Rodney Bollie at BEYA

After Escaping Civil War, A MITRE Engineer Pays It Forward

By Molly Manchenton

Rodney Bollie’s mother taught him to consider education a privilege. Today, his non-profit helps young people in Liberia get the hands-on training they need for futures in STEM careers.

Liberian kids using computers

MITRE’s Rodney Bollie spends his workdays researching and designing secure and resilient 5G communications networks from our headquarters in McLean, Virginia.

But Bollie’s work today is a far cry from the classrooms in his birth country of Liberia, where he studied electronics engineering in a poorly equipped laboratory with no access to computers. Family friends arranged for his move to Maryland to continue schooling, which led him to an engineering career at MITRE, where he develops technology to make the world safer.

Today, Bollie (pronounced “bowl-ie”) and his wife, Dr. Sylvia Bollie, lead the Institute of Basic Technology (IBT), a nonprofit organization that they founded to provide science, technology, engineering, and math (STEM) education and career preparation to high schools serving Liberia’s poorest communities. At the 2023 Becoming Everything You Are (BEYA) STEM Awards, Bollie accepted a Science Spectrum Trailblazer award in recognition of the thousands of Liberian students he has helped learn about technology and prepare for the job market.  

“At MITRE, we look to our next generations as the successors in our quest to solve problems for a safer world,” wrote Jason Providakes, MITRE president and CEO, in his letter nominating Bollie for the award.

“Thanks to Rodney Bollie—a stunning representative of MITRE’s commitment to corporate social responsibility—the spread of STEM education has widened and will help prepare today’s students for tomorrow’s work.”

A Youth Scarred by Trauma

Rodney Bollie with kids

Bollie’s eventual asylum in the United States, his education, and, in 2019, his joining MITRE as a communications networks engineer, follow a harrowing story that’s the stuff of movies.

He was 12 when the war began, a student at one of the best parochial schools in the country. His mother had graduated from secretarial school and found a position as a secretary in the U.S. Information Service. When the United States evacuated all but non-essential workers from the country, her manager, foreign service officer David Krecke, recommended that they move into his house on the U.S. government-operated Greystone housing complex.

Between several attempts to flee Liberia, Bollie and his family stayed at Greystone, protected by a peacekeeping force, until a ceasefire was brokered. By then, he and his four brothers lived under constant threat. The militia were just as likely to kill them as conscript them and send them to war.

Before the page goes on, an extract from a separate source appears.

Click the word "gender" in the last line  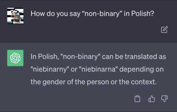tap(54, 82)
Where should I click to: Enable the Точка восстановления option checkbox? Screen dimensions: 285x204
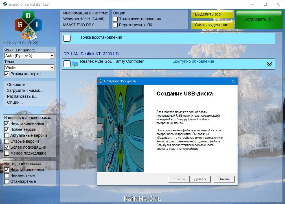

The family escaped to the Ivory Coast in 1992 and lived as refugees until 1995, when they returned to Liberia. In 2001, Krecke, by then stationed again in the United States, arranged for Bollie and his sister to join them in Bethesda, Maryland.

Education Opened Doors to Work, Health, and Appreciation  

Liberian kids

An associate degree in computer engineering from Montgomery College led to a bachelor’s in computer and electrical engineering from the George Washington University and a master’s in information technology from the University of Maryland University College. Now he’s a Ph.D. student in Information Systems and Communications at Robert Morris University.

Rodney worked hard to assimilate into the American culture. All the while, he worked at the campus bookstore to keep money in his pocket. He remembers his first real interaction with a computer taking place at Montgomery College. And he dreaded chemistry class because he had never learned to mix chemicals and had to learn. He struggled to write papers. Fireworks on the Fourth of July traumatized him.

A news interview with a soldier, home after fighting in Iraq, helped him understand that he was experiencing post-traumatic stress disorder. Finally able to articulate what haunted him, Bollie worked to overcome it.  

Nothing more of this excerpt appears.